Celulares desligados durante a aula

Ana Cristina Alves Lima*

“Celulares desligados durante a aula” é uma das frases que mais repito para meus alunos durante o ano letivo. No primeiro dia de aula, informo o cronograma, os critérios de avaliação utilizados na disciplina e o horário da chamada, bem como os trabalhos que devem ser entregues e que os celulares devem ficar desligados durante o período da aula.

O horário da chamada os alunos cumprem, as entregas de trabalhos também! Lógico que alguns deslizes e esquecimentos acabam acontecendo, porém, o que eles mais burlam é a regra do celular desligado. Passo todas as aulas (sem brincadeira, sem exceção: TODAS mesmo) pedindo para não olharem mensagens ou acessar o Facebook.

Hoje em dia, a ansiedade por uma resposta logo após enviar uma mensagem pelo WhatsApp (ou outro aplicativo) não pode aguardar o término da aula ou outro compromisso. A ansiedade está em nós como característica de nossos comportamentos. A ansiedade pela reposta é mais uma entre as muitas coisas que podem nos causar ansiedade. No entanto, toda essa revolução tecnológica mudou inclusive o nosso tempo de reação.

Quantos de nós já apertou seguidas vezes o botão do elevador na tentativa de que ele chegue mais rápido? Obviamente, sem sucesso. O elevador chegará no tempo dele. São muitos estímulos a serem interpretados e respondidos atualmente. Sofremos de uma síndrome de fadiga de informações. O estresse foi considerado a doença do século passado e a depressão deste novo século.
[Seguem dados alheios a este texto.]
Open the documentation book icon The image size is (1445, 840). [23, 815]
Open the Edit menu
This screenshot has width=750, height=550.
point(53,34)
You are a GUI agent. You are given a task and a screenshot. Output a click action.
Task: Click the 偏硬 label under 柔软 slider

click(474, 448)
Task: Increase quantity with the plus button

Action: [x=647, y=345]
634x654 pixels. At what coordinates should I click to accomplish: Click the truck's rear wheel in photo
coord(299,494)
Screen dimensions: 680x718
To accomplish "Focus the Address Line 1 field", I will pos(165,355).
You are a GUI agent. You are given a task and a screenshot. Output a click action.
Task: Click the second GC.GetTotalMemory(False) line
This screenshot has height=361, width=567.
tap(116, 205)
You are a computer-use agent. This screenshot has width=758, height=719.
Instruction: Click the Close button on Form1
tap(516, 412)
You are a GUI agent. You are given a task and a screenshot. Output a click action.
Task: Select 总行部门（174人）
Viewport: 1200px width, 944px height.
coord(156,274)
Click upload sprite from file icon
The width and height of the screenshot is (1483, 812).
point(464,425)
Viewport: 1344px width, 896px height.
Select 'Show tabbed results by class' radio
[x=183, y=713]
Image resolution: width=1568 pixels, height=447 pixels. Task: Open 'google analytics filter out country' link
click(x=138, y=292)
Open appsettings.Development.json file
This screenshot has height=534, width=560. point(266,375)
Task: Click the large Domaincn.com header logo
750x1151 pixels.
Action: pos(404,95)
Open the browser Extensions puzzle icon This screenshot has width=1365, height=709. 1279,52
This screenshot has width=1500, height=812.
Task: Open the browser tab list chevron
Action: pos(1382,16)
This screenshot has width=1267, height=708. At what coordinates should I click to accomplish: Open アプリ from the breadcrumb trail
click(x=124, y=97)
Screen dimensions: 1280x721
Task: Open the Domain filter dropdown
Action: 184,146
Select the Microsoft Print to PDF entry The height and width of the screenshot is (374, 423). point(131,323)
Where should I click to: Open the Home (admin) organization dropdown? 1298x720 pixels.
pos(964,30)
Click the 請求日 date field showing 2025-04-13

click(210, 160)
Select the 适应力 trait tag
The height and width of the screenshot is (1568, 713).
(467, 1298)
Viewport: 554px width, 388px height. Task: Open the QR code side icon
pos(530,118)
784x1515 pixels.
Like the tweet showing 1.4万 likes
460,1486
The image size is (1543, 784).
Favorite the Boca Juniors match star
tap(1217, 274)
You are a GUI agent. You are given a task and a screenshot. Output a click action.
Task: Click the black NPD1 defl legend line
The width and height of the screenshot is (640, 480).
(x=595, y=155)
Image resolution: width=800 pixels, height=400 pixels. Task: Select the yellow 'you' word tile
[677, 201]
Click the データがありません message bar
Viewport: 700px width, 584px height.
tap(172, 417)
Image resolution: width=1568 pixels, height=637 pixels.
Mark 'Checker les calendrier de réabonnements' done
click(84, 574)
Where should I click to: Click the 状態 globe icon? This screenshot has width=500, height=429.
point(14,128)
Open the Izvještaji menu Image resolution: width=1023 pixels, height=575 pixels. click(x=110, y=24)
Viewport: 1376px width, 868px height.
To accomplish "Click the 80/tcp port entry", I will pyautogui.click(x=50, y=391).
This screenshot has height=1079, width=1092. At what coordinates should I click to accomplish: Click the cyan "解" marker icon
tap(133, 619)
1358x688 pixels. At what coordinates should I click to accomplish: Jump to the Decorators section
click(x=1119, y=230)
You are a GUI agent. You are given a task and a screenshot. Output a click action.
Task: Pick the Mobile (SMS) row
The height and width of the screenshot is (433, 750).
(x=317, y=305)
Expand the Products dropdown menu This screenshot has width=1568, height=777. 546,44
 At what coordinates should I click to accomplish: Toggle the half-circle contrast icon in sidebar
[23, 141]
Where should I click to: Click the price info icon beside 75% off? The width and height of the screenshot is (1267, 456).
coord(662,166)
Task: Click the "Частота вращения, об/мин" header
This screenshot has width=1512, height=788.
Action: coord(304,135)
Essa ansiedade passa a ser preocupante quando começa a atrapalhar a nossa vida e as outras atividades que temos que realizar durante o dia. O transtorno começa quando temos ansiedade por coisas ou eventos que antes não gerariam essa sensação, ou a ansiedade é fora de contexto diante a situação.

Vamos lembrar que cada pessoa tem um tempo de resposta. Nem todos estão disponíveis para responder uma pergunta, mesmo a tendo visualizado. A dica é realmente esperar para responder... NUNCA responder por impulso no calor da emoção. As mensagens tem o tom de quem lê. Se seu estado emocional se encontra abalado ou irritado, isso pode interferir no tom da mensagem, que pode não coincidir com o tom de quem escreveu e aí gerar brigas e confusões.

*Docente do curso de Psicologia da Uniara e mestre em Psicologia Escolar pela Pontifícia Universidade Católica - PUC de Campinas.